Cassandra bit her lip, acknowledging to herself that her real complaint was Nicholas’s preference for Lady Broome’s company over her own. ‘No. I didn’t know what time you wanted it. I’ll get it now.’ She paused, her hand on the door knob, ‘Nicholas, where am I to sleep tonight?’

He paused, arrested, his neck cloth half off. ‘Lord, I hadn’t thought of that. Go for the water, I’ll think of something.’

Cassandra returned with a steaming ewer to find Nicholas pulling a battered screen across one corner of the room. ‘What are you doing?’ She set the jug down on the dressing table and came to peer round the edge. ‘Where did you get that from?’ A low truckle bed was set behind the screen.

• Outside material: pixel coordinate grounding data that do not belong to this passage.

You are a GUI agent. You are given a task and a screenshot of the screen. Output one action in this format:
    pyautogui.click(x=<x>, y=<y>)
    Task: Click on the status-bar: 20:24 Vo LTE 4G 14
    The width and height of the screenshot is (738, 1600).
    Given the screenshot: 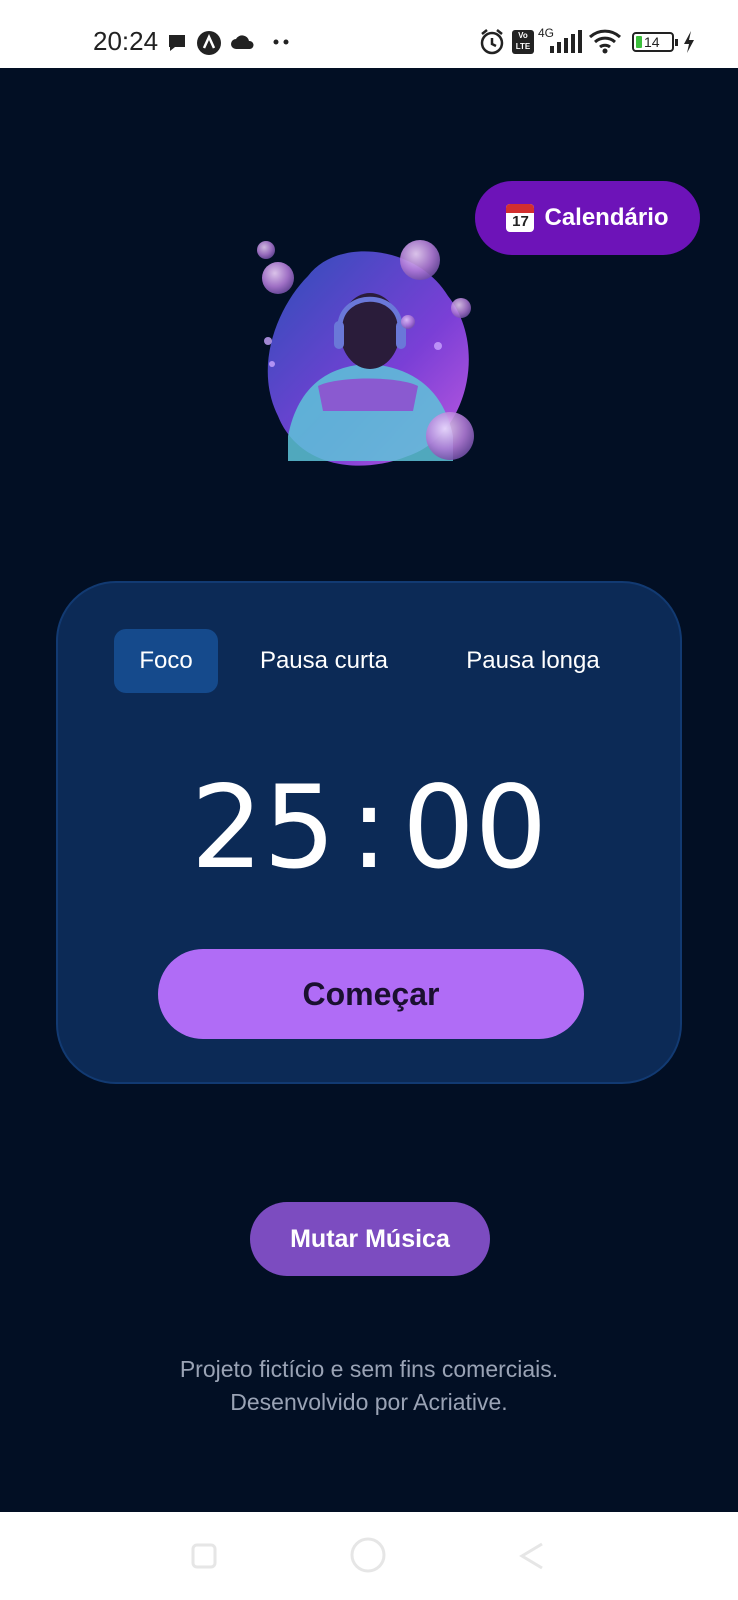 What is the action you would take?
    pyautogui.click(x=369, y=34)
    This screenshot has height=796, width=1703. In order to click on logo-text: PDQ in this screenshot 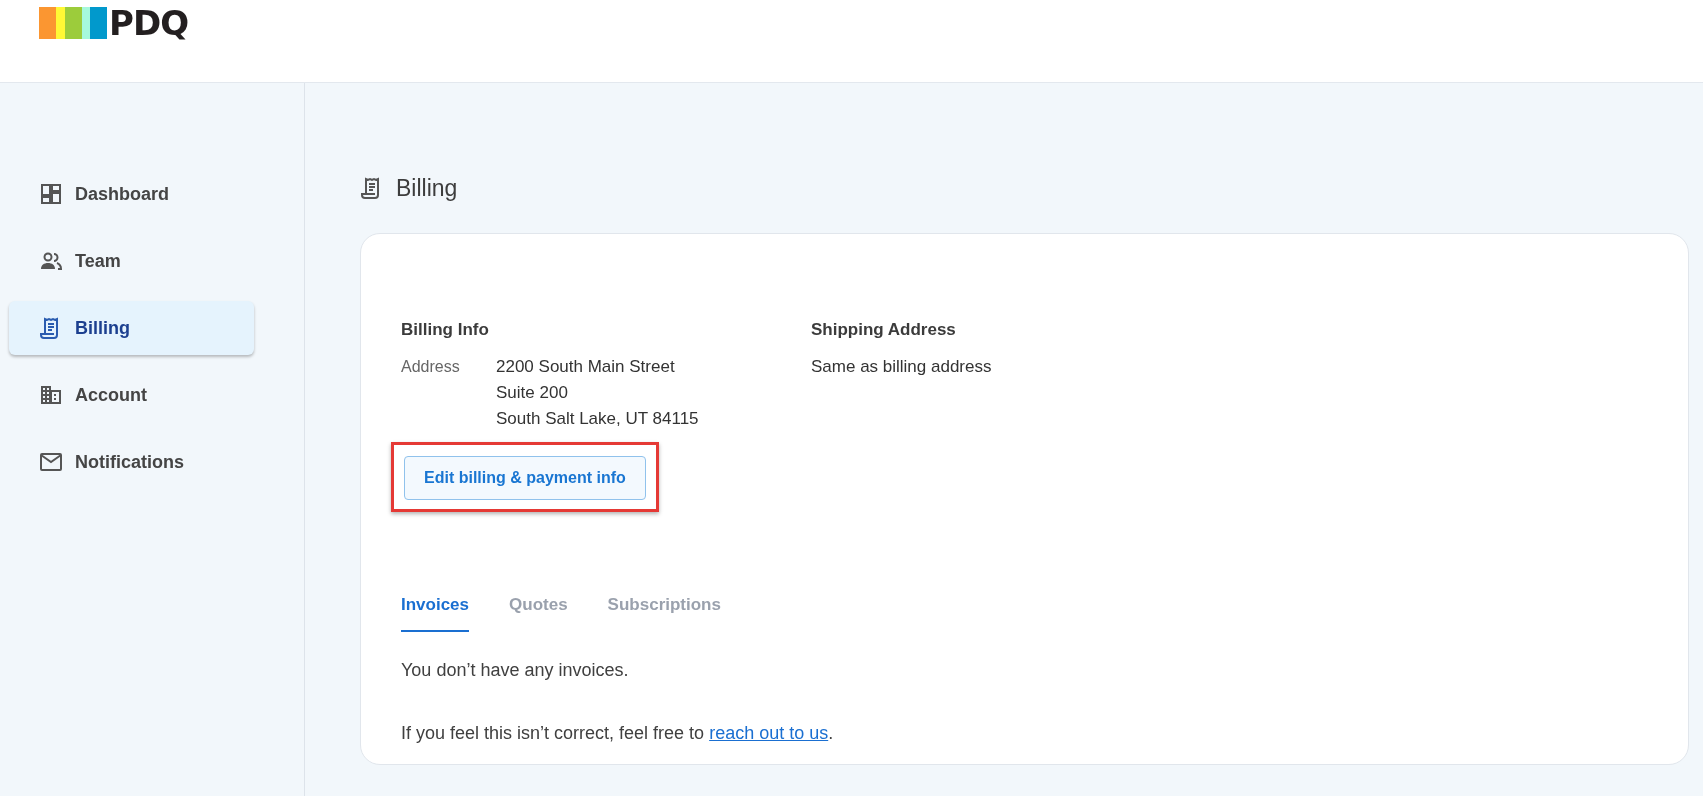, I will do `click(149, 23)`.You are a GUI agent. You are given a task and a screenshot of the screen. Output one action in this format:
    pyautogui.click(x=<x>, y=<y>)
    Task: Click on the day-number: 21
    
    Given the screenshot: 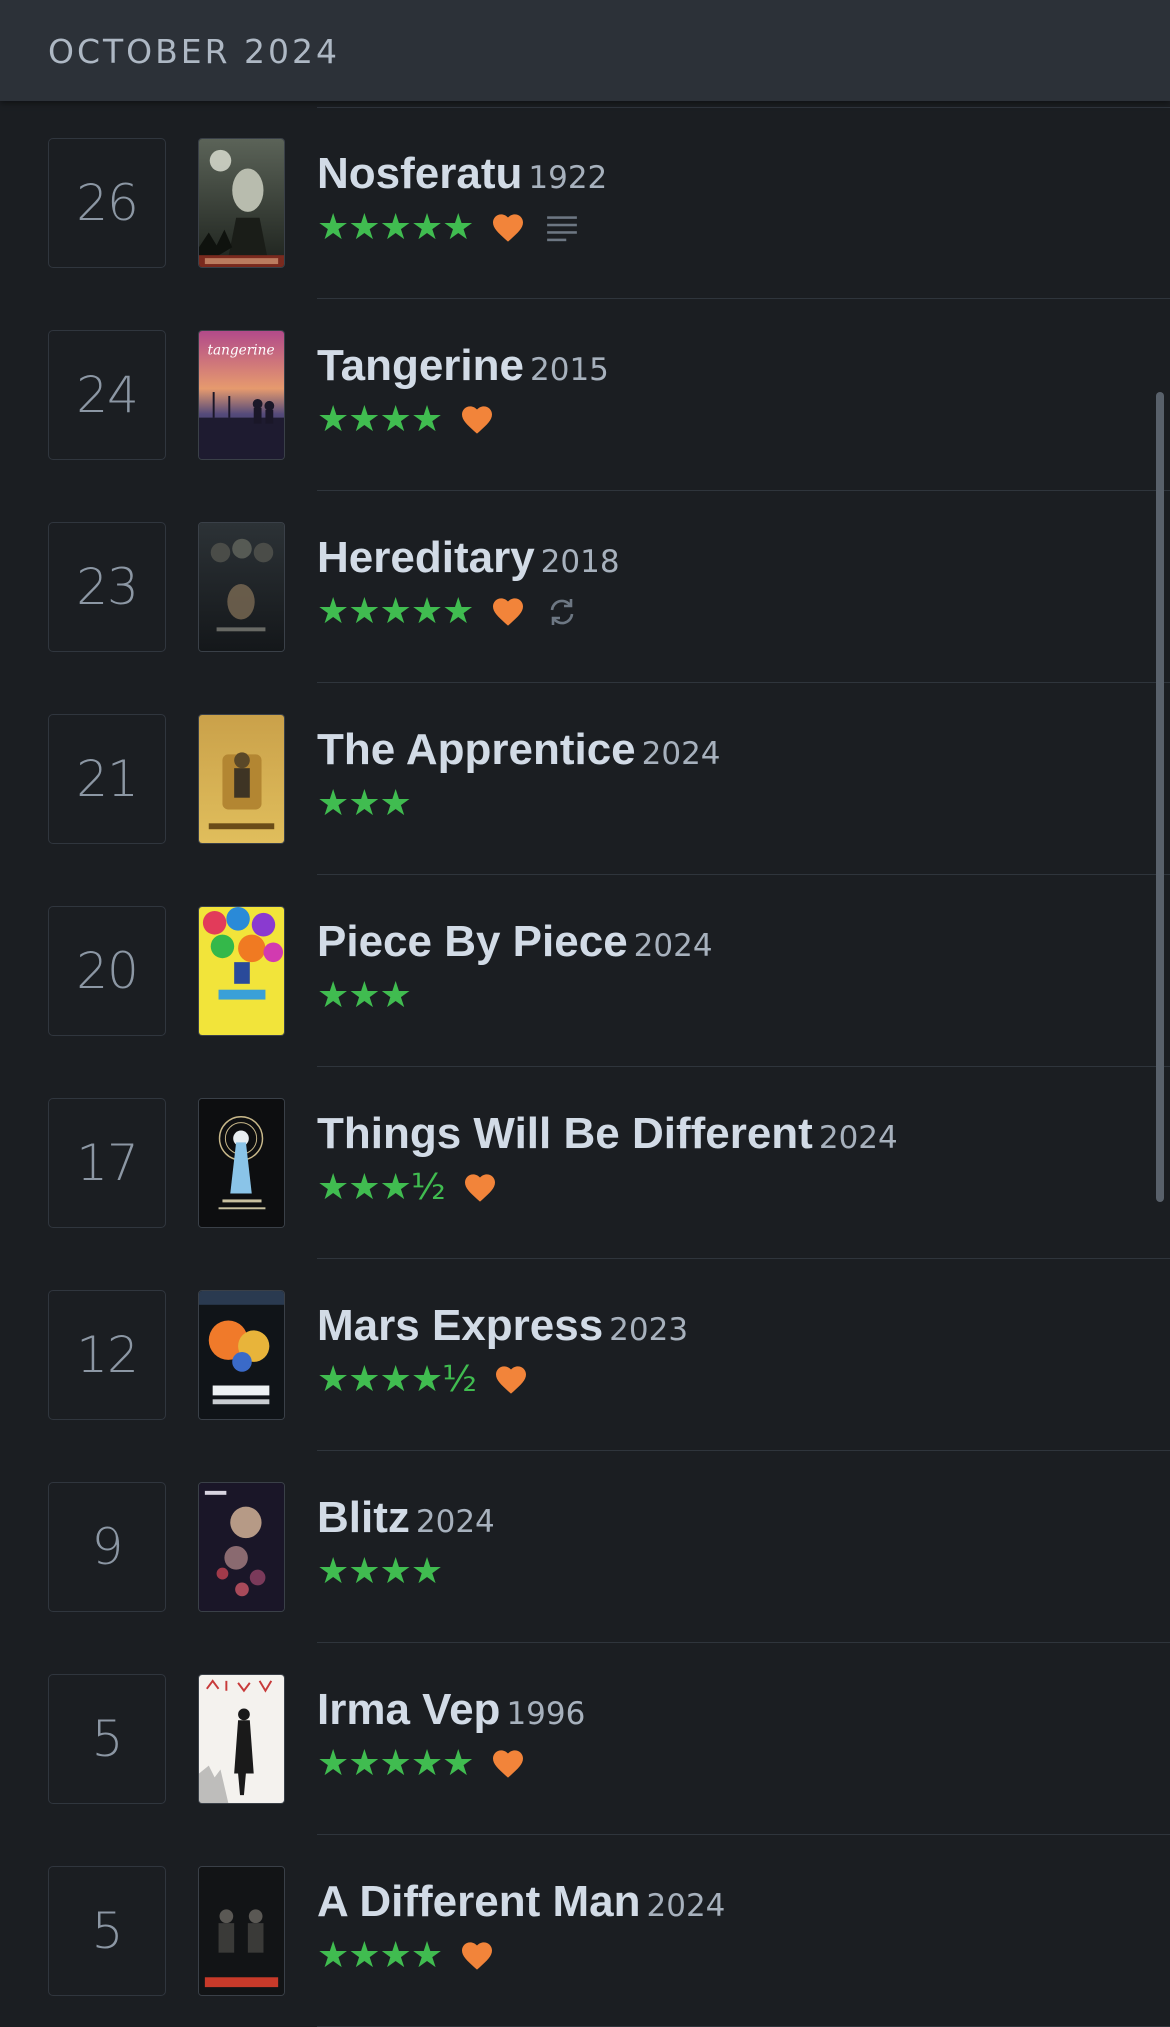 What is the action you would take?
    pyautogui.click(x=107, y=779)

‘It was under the bed. I’ll take this, you have the bed.’

‘I can’t do that, Nicholas,’ she protested, scandalised. ‘I cannot sleep in the same room as you. It’s…’

‘…the only option we have,’ he finished for her. ‘What would you prefer? To share with the male inn servants?’ He looked at her, grimaced and added ruefully, ‘Face it. You’re as compromised as you’re ever going to be, Cassie. By running away with me dressed as a boy, you burned your boats. A night in my company can make it no worse.’

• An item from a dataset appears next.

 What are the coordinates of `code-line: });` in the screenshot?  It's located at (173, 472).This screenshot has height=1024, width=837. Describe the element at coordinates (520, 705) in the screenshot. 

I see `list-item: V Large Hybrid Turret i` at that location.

Cassandra knew her blush was deepening. Her tongue felt too clumsy to get round the words. ‘But we… I never thought…’

‘I don’t believe you thought half a day ahead from the moment you left home. But then, neither did I, at least, not about this.’ He hesitated, ‘Look, Cassie, with the screen pulled across it will be almost as if we’re in two separate chambers.’

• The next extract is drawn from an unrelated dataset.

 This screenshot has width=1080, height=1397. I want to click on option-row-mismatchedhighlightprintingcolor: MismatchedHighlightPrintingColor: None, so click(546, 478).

Cassandra cast round for other reasons not to share the room. It wasn’t as though she didn’t trust Nicholas, it was just that the big bed was strangely disturbing. Her eyes fell on the shortness of the pallet. ‘Your feet will stick out of the end. You won’t be able to walk tomorrow. I’m much shorter, I’ll sleep on the truckle bed.’

‘You are in my care, Cassandra, and you will do as I tell you.’ Nicholas’s tone brooked no argument. ‘You’re my mother’s godchild and I must see you safely delivered to her. It’s bad enough that you’re jauntering around in boy’s clothing, unchaperoned, without sleeping in a servant’s bed in an inn.’